(Records shown Opens)
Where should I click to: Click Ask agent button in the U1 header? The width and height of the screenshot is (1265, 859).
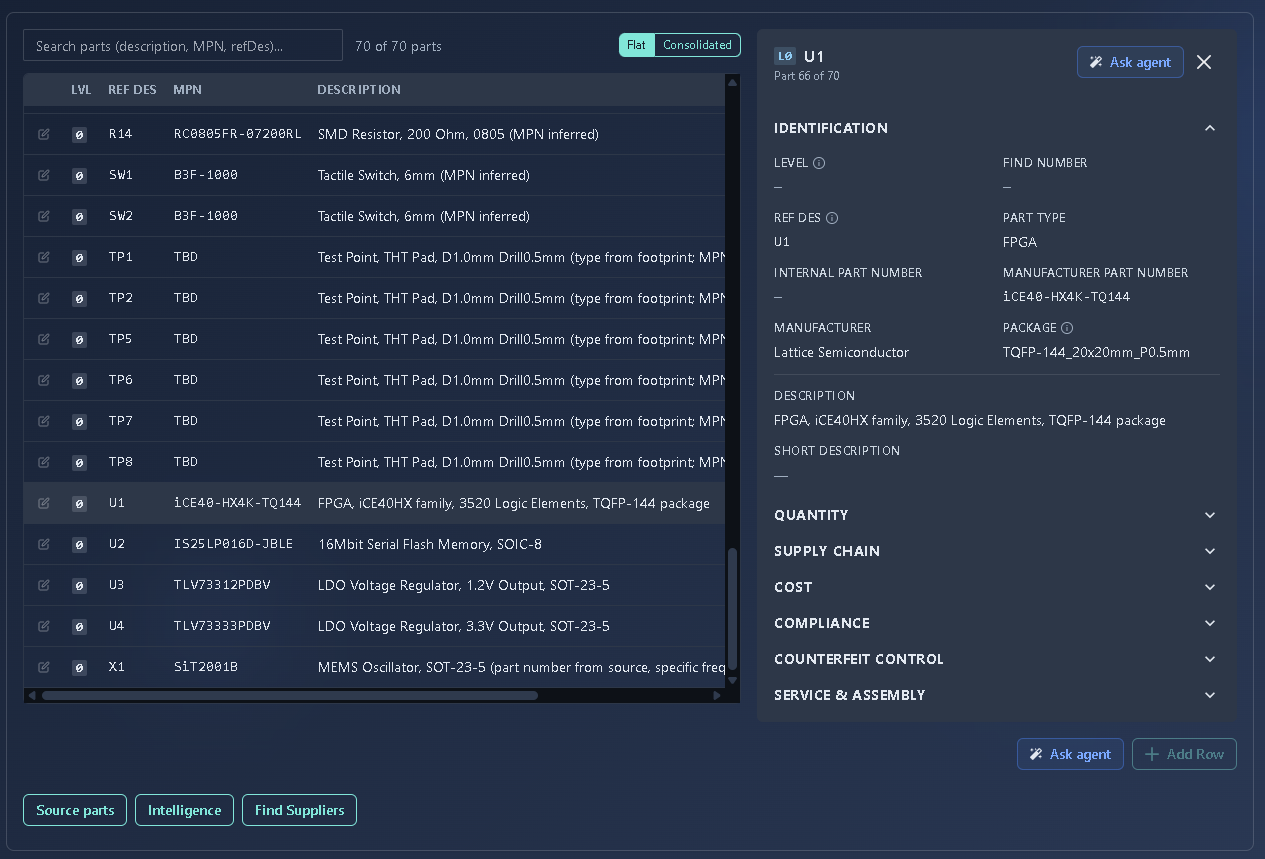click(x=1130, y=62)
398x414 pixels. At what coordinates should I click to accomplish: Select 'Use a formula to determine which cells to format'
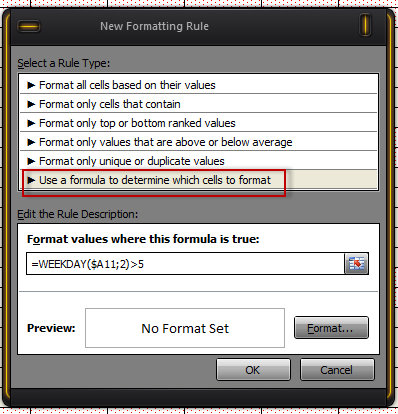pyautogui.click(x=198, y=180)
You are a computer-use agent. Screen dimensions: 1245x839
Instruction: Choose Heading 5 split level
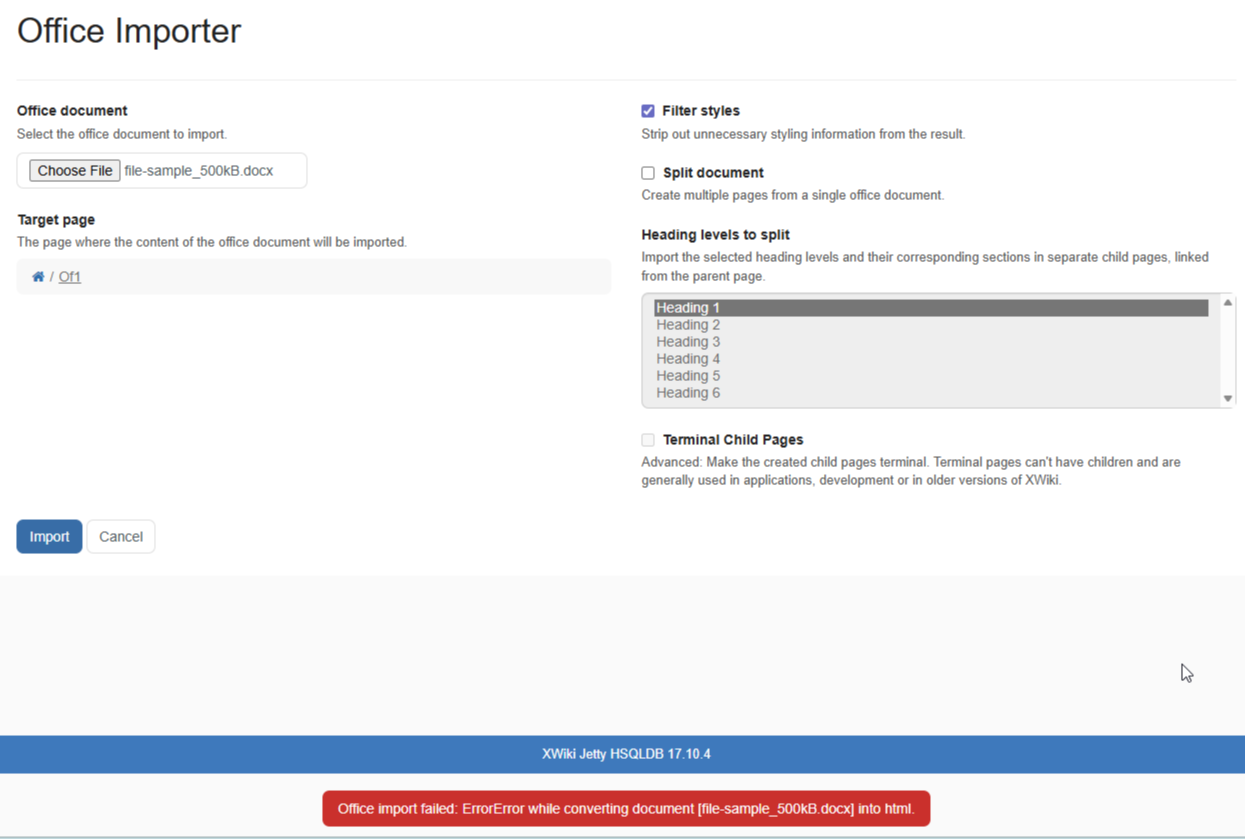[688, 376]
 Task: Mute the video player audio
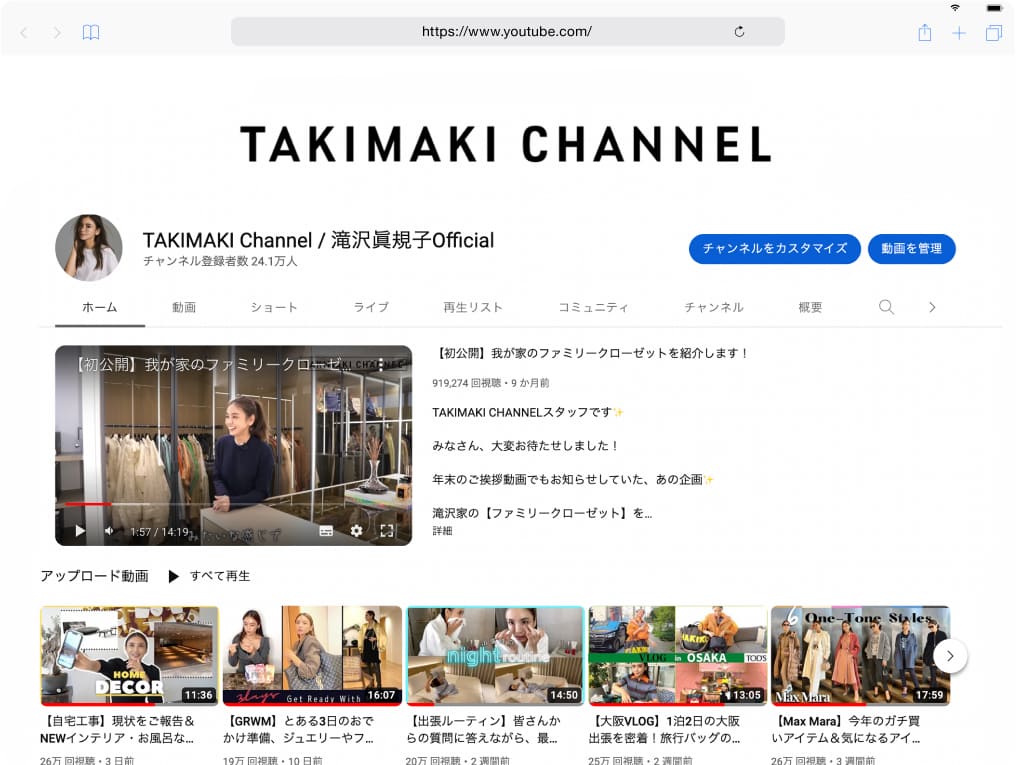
(Records shown Closes)
- [What to produce]
Only one thing is required here: an exact copy of the lines from the one bearing "Instruction: Choose Heading 5 split level" through the final line above, both included, with pictures left out.

- [Exercise answer]
Instruction: Choose Heading 5 split level
[688, 376]
 Task: Mute the video player audio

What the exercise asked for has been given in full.